At the time, a critic warned the law could “turn Florida into the OK Corral,” Segura reported. And that warning has played out. Martin was not the first victim of cowboy-esque figures taking the law into their own hands. Segura reported the case of 61-year-old Texan Joe Horn, who saw a pair of black men on a neighbor’s property and, out of frustration that law enforcement wouldn’t arrive in time, went outside and shot them both, once again against the desires of the 911 operator. As he said in the call transcript, “I ain’t letting them get away with this shit.”
Echoes of that sentiment can be heard in the 911 transcript of Zimmerman’s call. Before getting out of his car and taking matters into his own hands, he says, “They always get away.”

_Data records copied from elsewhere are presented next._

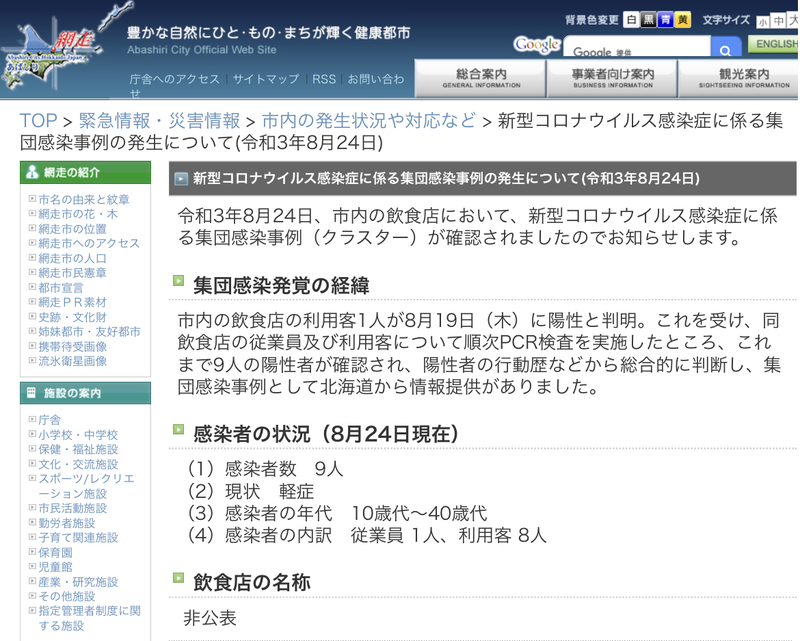Switch background to black (黒)

tap(649, 20)
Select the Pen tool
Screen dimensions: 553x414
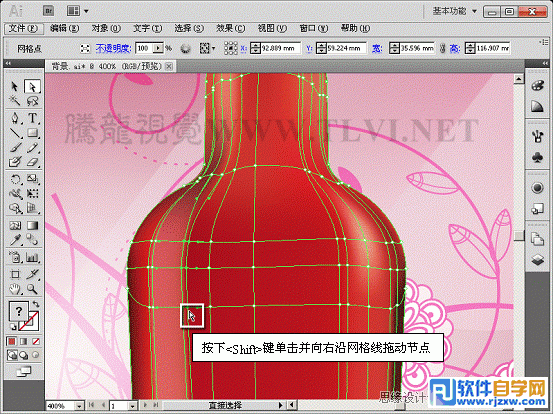(x=15, y=118)
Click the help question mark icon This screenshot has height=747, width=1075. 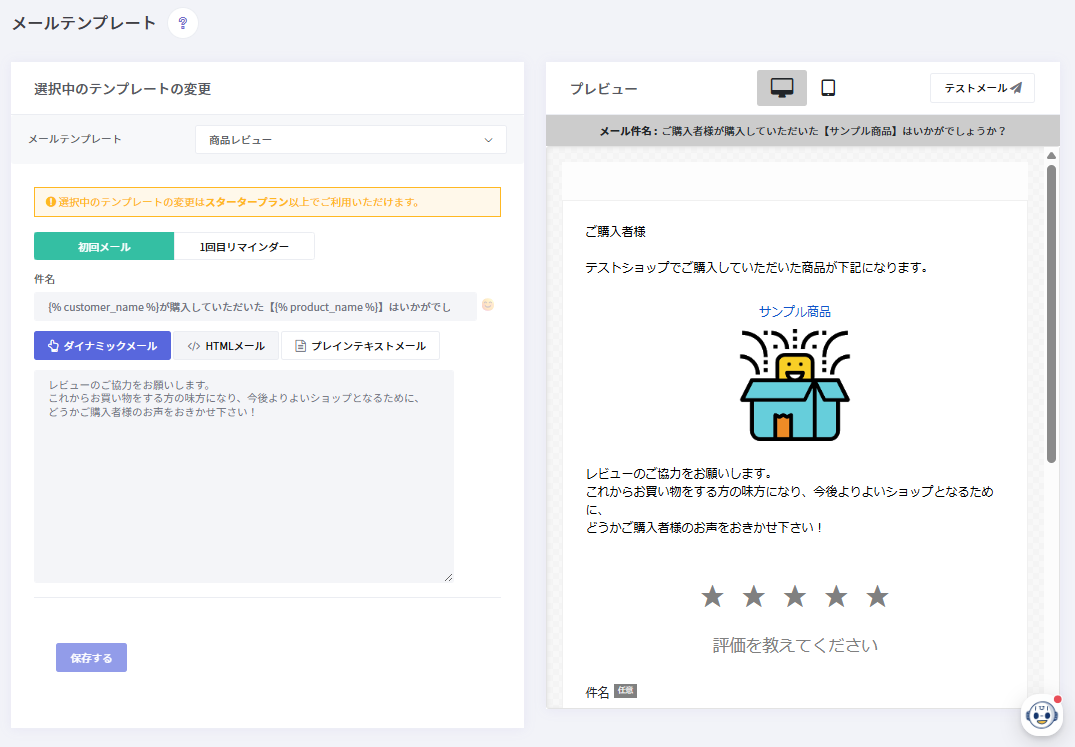coord(182,23)
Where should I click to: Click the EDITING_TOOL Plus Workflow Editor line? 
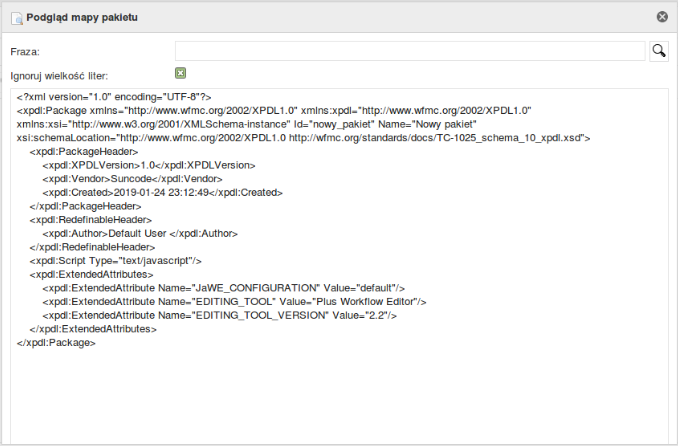pyautogui.click(x=234, y=302)
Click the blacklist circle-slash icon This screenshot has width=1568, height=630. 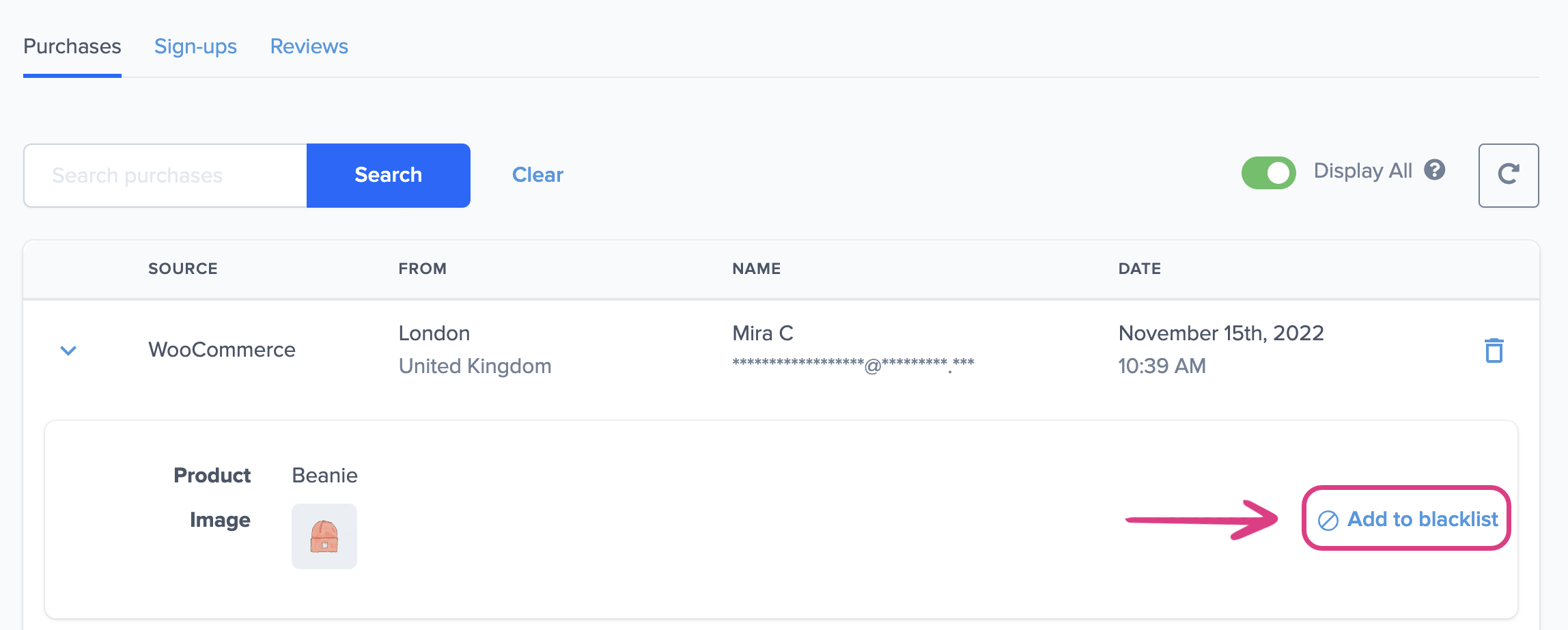tap(1328, 521)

“Stand your ground” laws, and the sentiments expressed by these two men who made use of them, stem from a deep distrust in the police force. Neither man thought the police could adequately handle the situations they witnessed. Both decided they, individual actors, could better take care of matters. And this distrust is a symptom of the deep suspicion of government that runs through our society. It’s part of the notion that citizens can get things done better than our governmental entities can. But as the killing of Trayvon Martin shows so clearly and horrifically, that’s just not the case.